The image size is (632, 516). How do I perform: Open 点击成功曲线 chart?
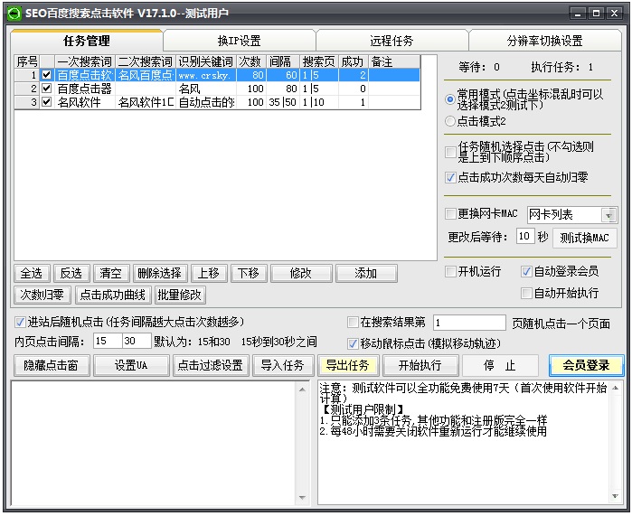tap(112, 295)
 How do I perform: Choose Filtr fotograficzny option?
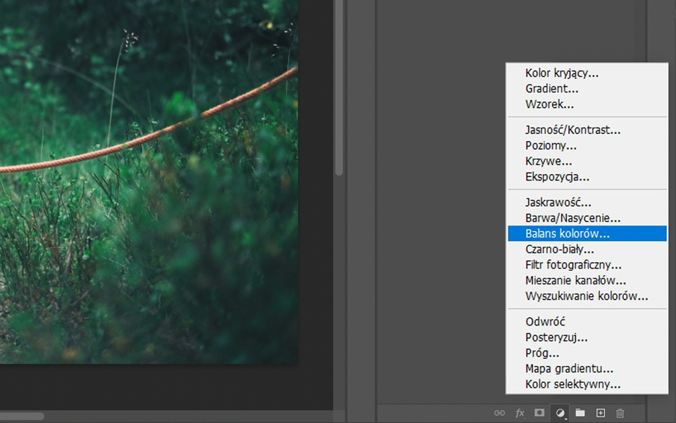[x=573, y=265]
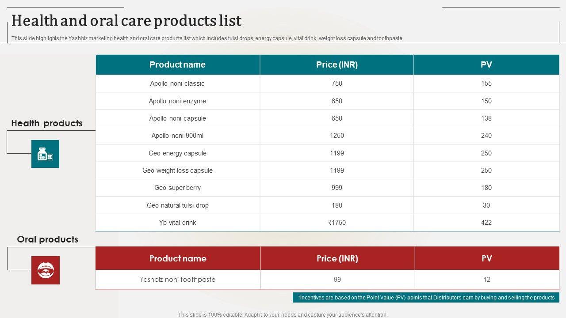
Task: Click the 1250 price for Apollo noni 900ml
Action: [337, 136]
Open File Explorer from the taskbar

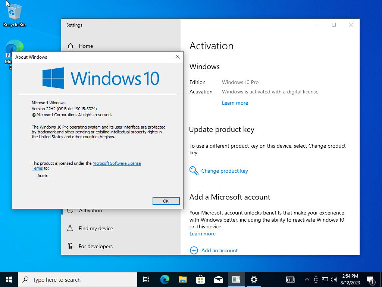tap(182, 280)
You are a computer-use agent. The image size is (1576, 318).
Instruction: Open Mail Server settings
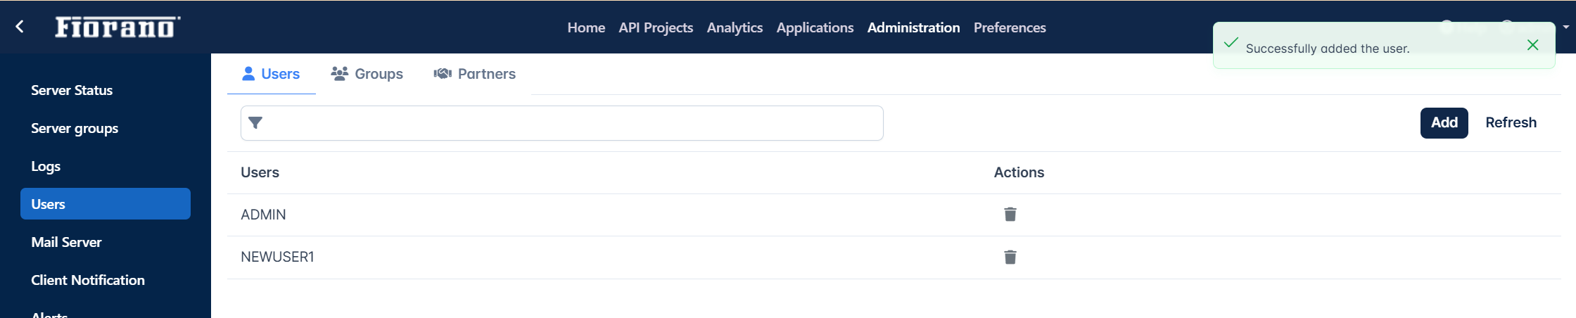click(x=66, y=242)
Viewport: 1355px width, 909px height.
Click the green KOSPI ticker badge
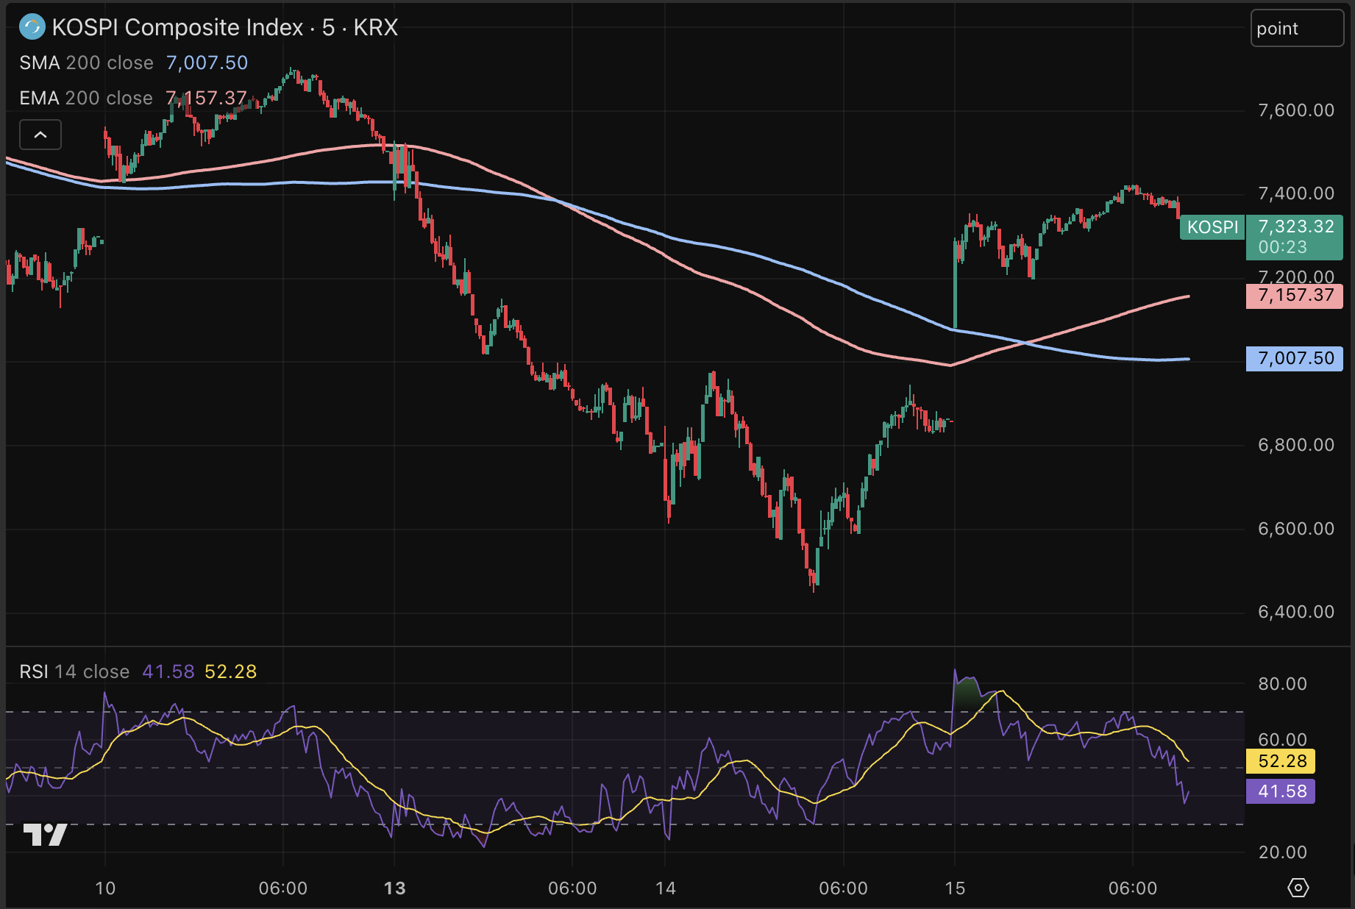(1212, 227)
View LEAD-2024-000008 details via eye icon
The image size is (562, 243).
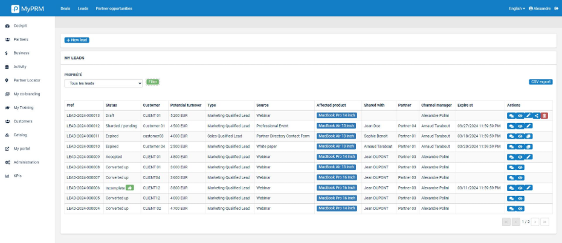tap(520, 167)
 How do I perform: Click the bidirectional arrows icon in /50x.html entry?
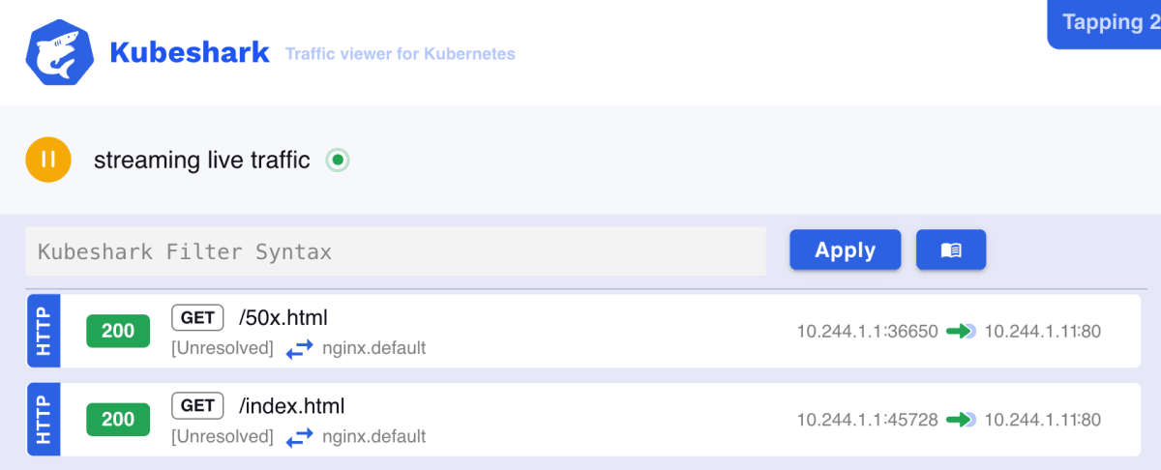[299, 348]
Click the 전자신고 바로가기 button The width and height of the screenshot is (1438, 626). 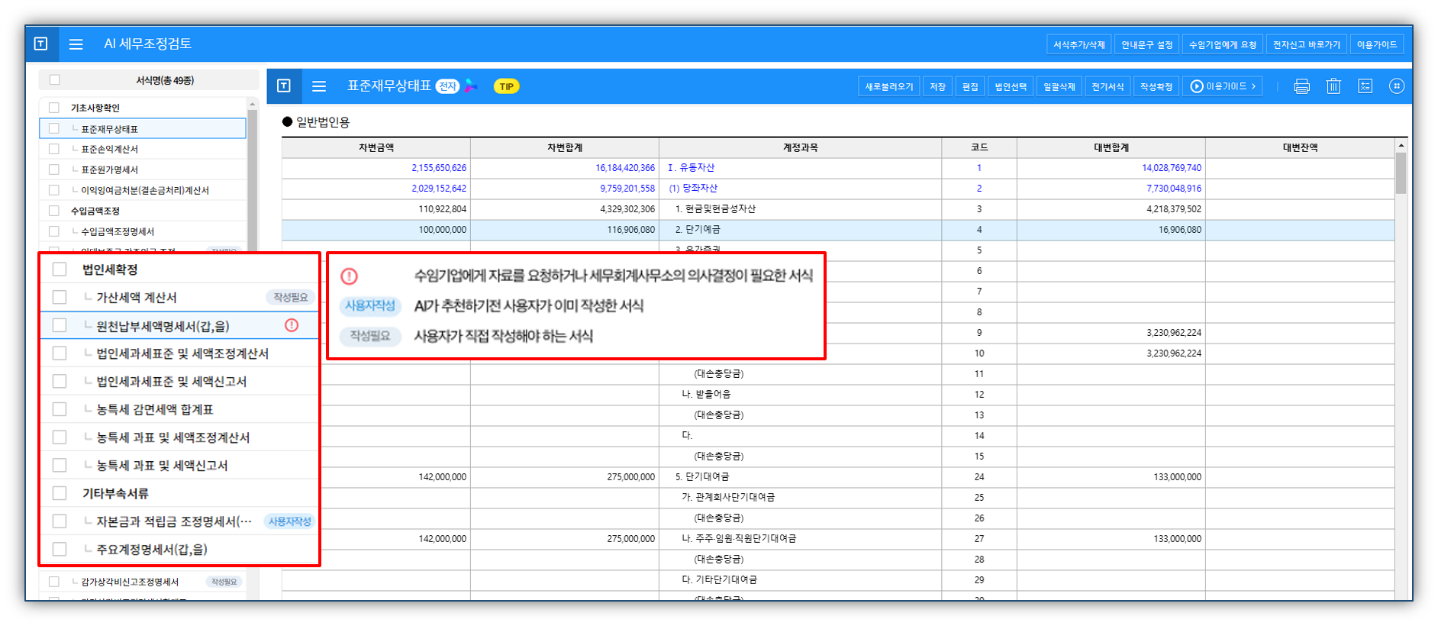[x=1306, y=44]
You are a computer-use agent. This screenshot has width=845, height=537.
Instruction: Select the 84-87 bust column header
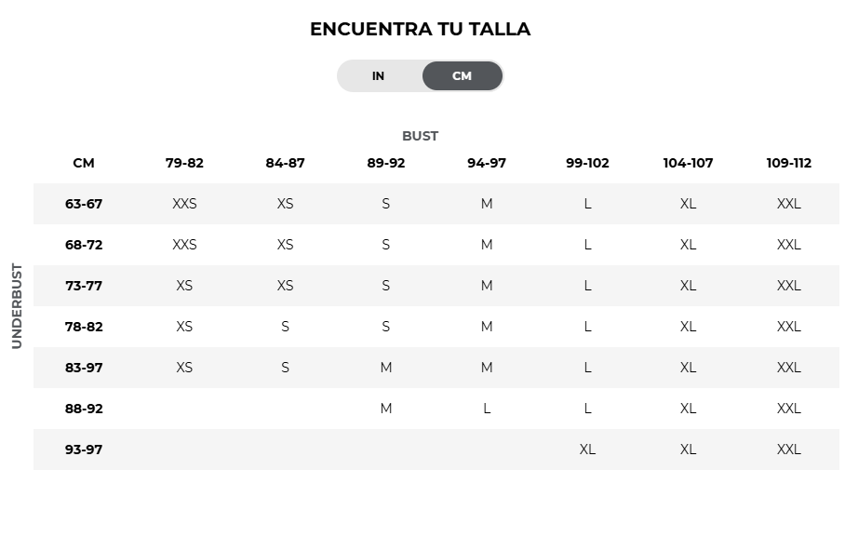[285, 163]
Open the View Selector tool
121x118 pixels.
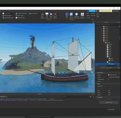(42, 15)
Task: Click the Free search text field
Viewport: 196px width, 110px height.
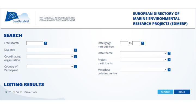Action: pyautogui.click(x=35, y=43)
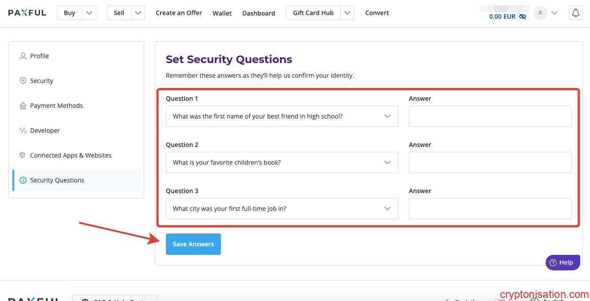Click the Profile person icon
The width and height of the screenshot is (590, 301).
pos(23,56)

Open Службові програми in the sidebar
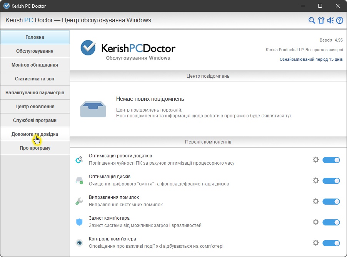click(x=35, y=120)
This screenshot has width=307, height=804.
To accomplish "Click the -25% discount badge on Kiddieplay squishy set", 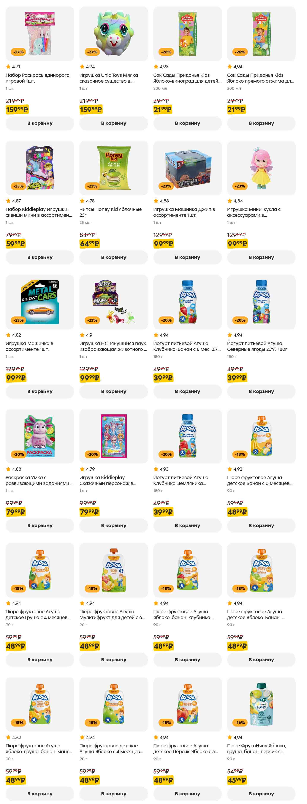I will click(x=18, y=186).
--------------------------------
TASK DIRECTIONS:
Please pick out every line in the data above that contains the word "perform", and copy each one.

TASK ANSWER:
The image size is (632, 516). How do I perform: Open 点击成功曲线 chart?
 How do I perform: Choose Filtr fotograficzny option?
 How do I perform: Click the bidirectional arrows icon in /50x.html entry?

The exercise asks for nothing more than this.